The Senate Intelligence Committee has asked the C.I.A. for an internal study done by the agency that lawmakers believe is broadly critical of the C.I.A.'s detention and interrogation program, but was withheld from congressional oversight committees.
The committee’s request comes in the midst of a yearlong battle with the C.I.A. over the release of the panel’s own exhaustive report about the program, one of the most controversial policies of the post-Sept. 11 era.
The Senate report, totaling more than 6,000 pages, was completed last December but has yet to be declassified. According to people who have read the study, it is unsparing in its criticism of the now-defunct interrogation program: a chronicle of C.I.A. officials’ repeatedly misleading the White House, Congress and the public about the value of brutal questioning methods that, in the end, produced little valuable intelligence.
Senator Mark Udall, Democrat of Colorado, disclosed the existence of the internal report during an Intelligence Committee hearing Tuesday and said he believed it was begun several years ago, “is consistent with the Intelligence’s Committee’s report” and “conflicts with the official C.I.A. response to the committee’s report.”
“If this is true,” Mr. Udall said during a hearing on the nomination of Caroline D. Krass to be the C.I.A.'s top lawyer, “this raises fundamental questions about why a review the C.I.A. conducted internally years ago — and never provided to the committee — is so different from the C.I.A.'s formal response to the committee study.”
The C.I.A. responded to the committee report with a vigorous 122-page rebuttal that challenged both the Senate report’s specific facts and overarching conclusions. John O. Brennan, one of Mr.
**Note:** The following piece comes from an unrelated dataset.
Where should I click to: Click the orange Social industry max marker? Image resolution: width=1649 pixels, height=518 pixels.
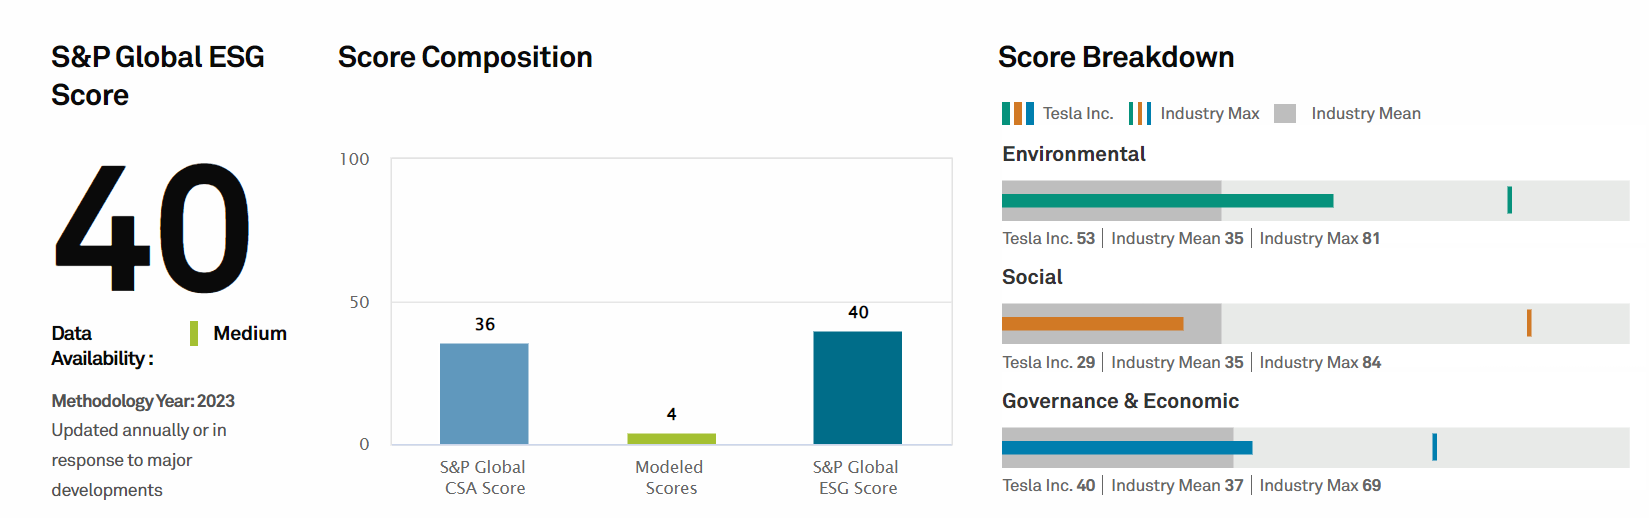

Obama’s closest advisers, who took over the C.I.A. this year — and who himself denounced the interrogation program during his confirmation hearing — delivered the agency’s response to the Intelligence Committee himself.
It is unclear what the C.I.A. specifically concluded in its internal review.
Mr. Udall said he would not support Ms. Krass’s nomination until the C.I.A. provided more information to the committee about the interrogation program.
Ms. Krass did not respond directly to Mr. Udall’s statements about the internal C.I.A. review.
Dean Boyd, a C.I.A. spokesman, said that the agency agreed with a number of the Senate review’s findings, but found “significant errors in the study.” “C.I.A. and committee staff have had extensive dialogue on this issue, and the agency is prepared to work with the committee to determine the best way forward on potential declassification,” he said.
据《纽约时报》12月17日报道,在当天提名卡罗琳•克拉斯为中央情报局(CIA)首席律师的听证会上,美国众议院情报委员会要求中情局提供该机构关于拘留和审讯项目的内部报告。有议员认为,该内部报告也对审讯项目持批评态度。
参议院情报委员会去年12月通过了一份针对中情局“强化审讯”手段的调查报告。据知情人士透露,这份长达6000页的报告毫不留情地批评了该机构业已停止的审讯项目,认为中情局官员多次误导白宫、国会和公众对于残酷的审讯项目价值的认知,而这些审讯产生的有用情报事实上微乎其微。对此,中情局以一份长达122页的报告进行了“还击”,不仅对情报委员会调查报告的具体事实进行了辩驳,还推翻了报告的结论。
科罗拉多州民主党参议员马克•尤德尔在当天的听证会上称,中情局几年前就开始起草一份关于审讯项目的内部报告,该报告基本内容与参议院情报委员会的调查报告一致,但与中情局的“还击”报告相冲突。他表示,不会支持克拉斯的任命,除非中情局向情报委员会提供更多有关审讯项目的信息。
中情局发言人迪安•博伊德说,中情局赞同参议院情报委员会的一些调查结果,但是发现“报告中有重大错误”。他说:“中情局和情报委员会工作人员已经就此展开广泛对话,双方将一起确定可能的解密的最佳方式。”